<-- Faith Dissolved

Dealing With the Shock: 07 November 2003

So, I left my faith about two weeks ago now. It was very emotional at first, I cried a lot and felt overwhelmed. My entire first week was one big panic attack. I was walking through the subway on one of the first few days and I remember looking around at all of the people and realising that most of them weren't Christians and that I wasn't the only one who didn't believe. Those first few days, I thought a lot about not having a "personal relationship with Jesus" and it felt very foreign to me. It's just always been there... and now I don't know what to call that. Sometimes the thought that God might not be there, or if he is there he might not be interested in me at all, was a very heavy one. I spent more time crying that week than in the last year. I couldn't call my parents. I am very close with them and I don't really want to break this news to them over the phone. Unfortunately, I'm not going to see them until Christmas break.

This week has been quieter. I have been getting used to the idea, and I've plowed through the first 'coming out' conversations, the ones that needed to happen now anyways. Most people were very supportive, and those who are Christians at least weren't judgemental. I think E. was the most judgemental, but now she wants to hang out with me more, which either means she wants to try to bring me back into the fold, or she feels like she hasn't been good enough 'community' to me, or she just suddenly realised that if I'm not going to be at church, we're going to have to schedule a time to see each other or drop out of each other's lives. I really hope it's the latter. I think she's going to be one of the harder ones to hang onto. I love that girl, but her entire life is consumed with Jesus stuff, I don't know if she even knows non-Christians here. Everything is "God will provide" and "I'll have to pray about it" and "come to my bible study" and "church was so great today". I don't know, that works for her, I just can't rig it anymore. That was totally my entire life six years ago.

Sometimes it feels like a failure. I mean, that's how I explain why I'm leaving, right? I say that I'm too tired. I say that I can't believe it anymore. I say that I tried to figure it out and now I'm giving up. I say that I've lost faith. I say that I just can't see it anymore. I say that I'm too skeptical, that I'm too critical. I say that I'm basically just a bastard who doesn't want things to work out, just wants to pick and pick until something starts bleeding.
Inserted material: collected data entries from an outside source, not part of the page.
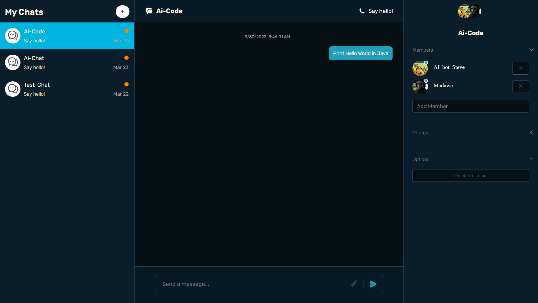The width and height of the screenshot is (538, 303).
Task: Click the plus button to create new chat
Action: pos(122,12)
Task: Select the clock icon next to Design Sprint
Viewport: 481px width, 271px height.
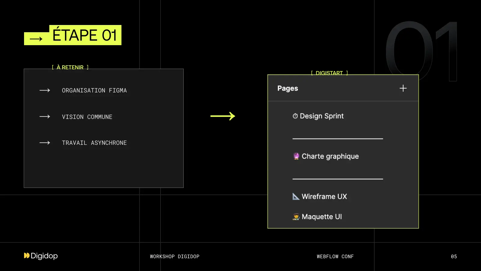Action: pos(296,116)
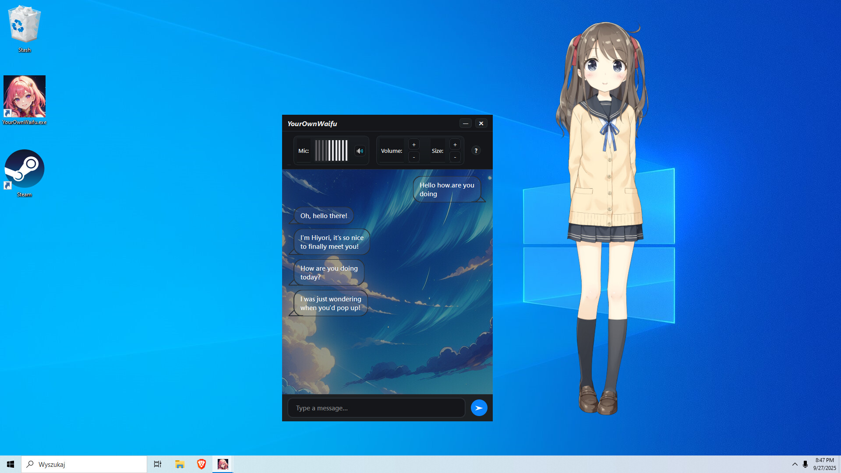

I need to get to a point where I say that I'm not a Christian because it's not true. Right now, I can't say that. It gives me a pang of "what will they think". I feel like I must edit my thoughts to adjust to the party line.

Well, fuck that. One of the best parts of the last two weeks has been NOT editing myself. I can say so many things that I've been scarcely letting myself think all my life. I don't need to reconcile things like:

1. God is love.
2. Perfect love casts out fear.
3. Fear God.

Fear, respect, whatever, I've heard that line so many times I could spout that in my sleep. I don't care. Translate it better then. Tell me what the Hebrew/Greek says. Actually, don't, it's still a god that commands his people to rip open pregnant women, lest a single child survive the god-ordained genocide. I don't want to serve a god like that.
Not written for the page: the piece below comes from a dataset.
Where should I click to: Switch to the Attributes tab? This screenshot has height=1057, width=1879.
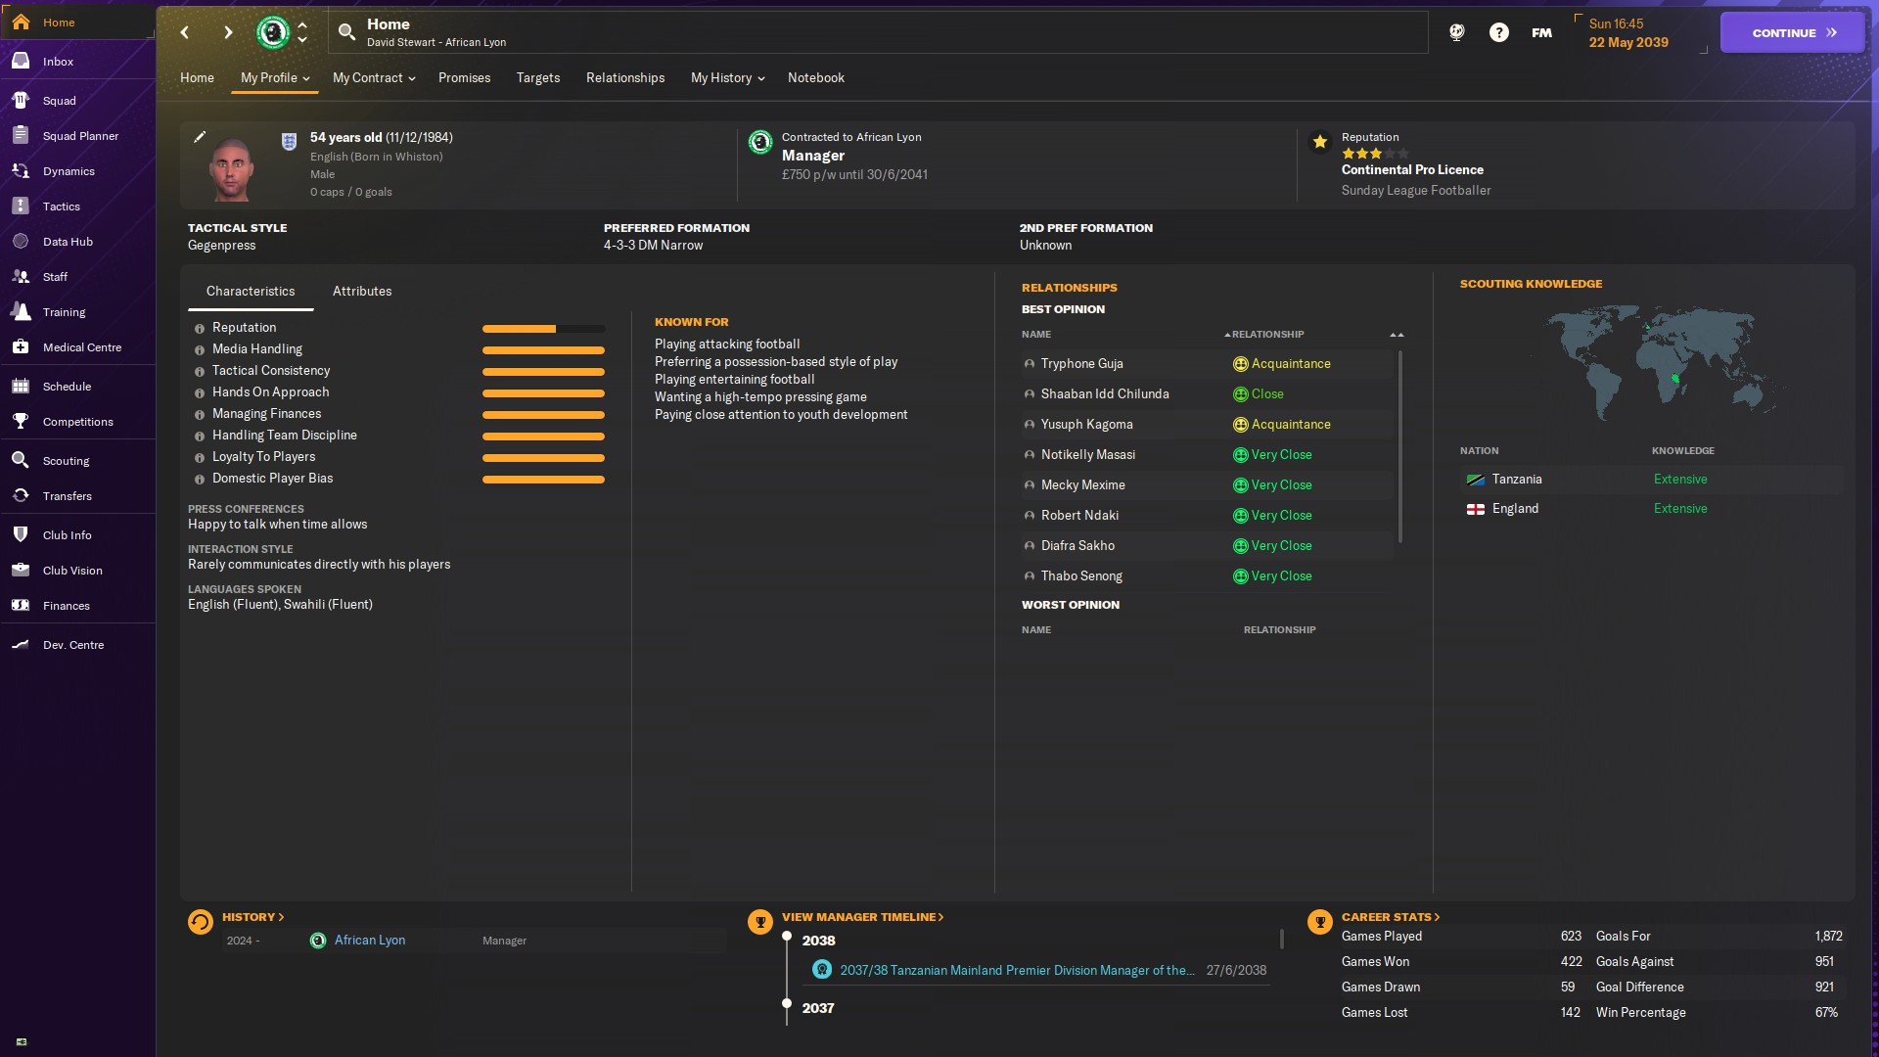coord(362,292)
You know, quand j'étais p'tit, I remember hearing about native american myths that had flood stories in them, and greek myths or something that had similar myths (I didn't actually read them, that would be establishing a foothold for SATAN), and we always took this to confirm our flood story in Genesis. Well... maybe if we say that this story about a flood is a myth, and that story about a flood is a myth... why isn't the story that you heard all your life about a flood ALSO a myth?

There are so many things I don't know right now. I don't know what I think of Jesus. I don't know entirely what I think of all of the bible. I don't know whether there is a god. But, I don't need to know that just yet. Right now I'm sorting out just what it is that I don't believe. And I don't believe Christianity. Maybe someday I'll come back to some liberal form of it, but I'm done with the fundies.

I was reading a paper by James Moyer (on infidels.org) about recovering from fundamentalism, and part of it said, "The former believer may be very adept at meeting the perceived expectations of others through self denial. Denial, repression, splitting, and a false sense of self are often well developed defence mechanisms... repression of anything that might possibly be construed as unacceptable." This is totally true for me. How many times a day do I self-edit? I react to what people say on IRC or MSN and I have a response all typed up and I think "Woah. Am I allowed to say this? Am I missing something here? They all hate me, don't they? They'll kick me out if I say this!" or if it's MSN, I think, "Whoa, how do I know I'm talking to (the person I'm talking to)? What if I'm talking to (person I'm talking about, usually) and they've hacked the other person's MSN account and now they hate me??" I am super-paranoid some days. Maybe this is the first step in a process away from that.

· · · found elsewhere · · ·

Still debating on how to tell the parents. Q suggested that Christmas might not be an ideal time, but I'm not sure that I have any other options. I mean, either way, Christmas will be weird, whether I go there soon just to tell them, or go tell them right at Christmas. Will they think I'm going to hell? Will they think they're bad parents? What if they want out too and just haven't jumped? I think Dad is closer to that than Mom. I don't really want to push them there, I would mess up all their social stuff and it would be hard on A.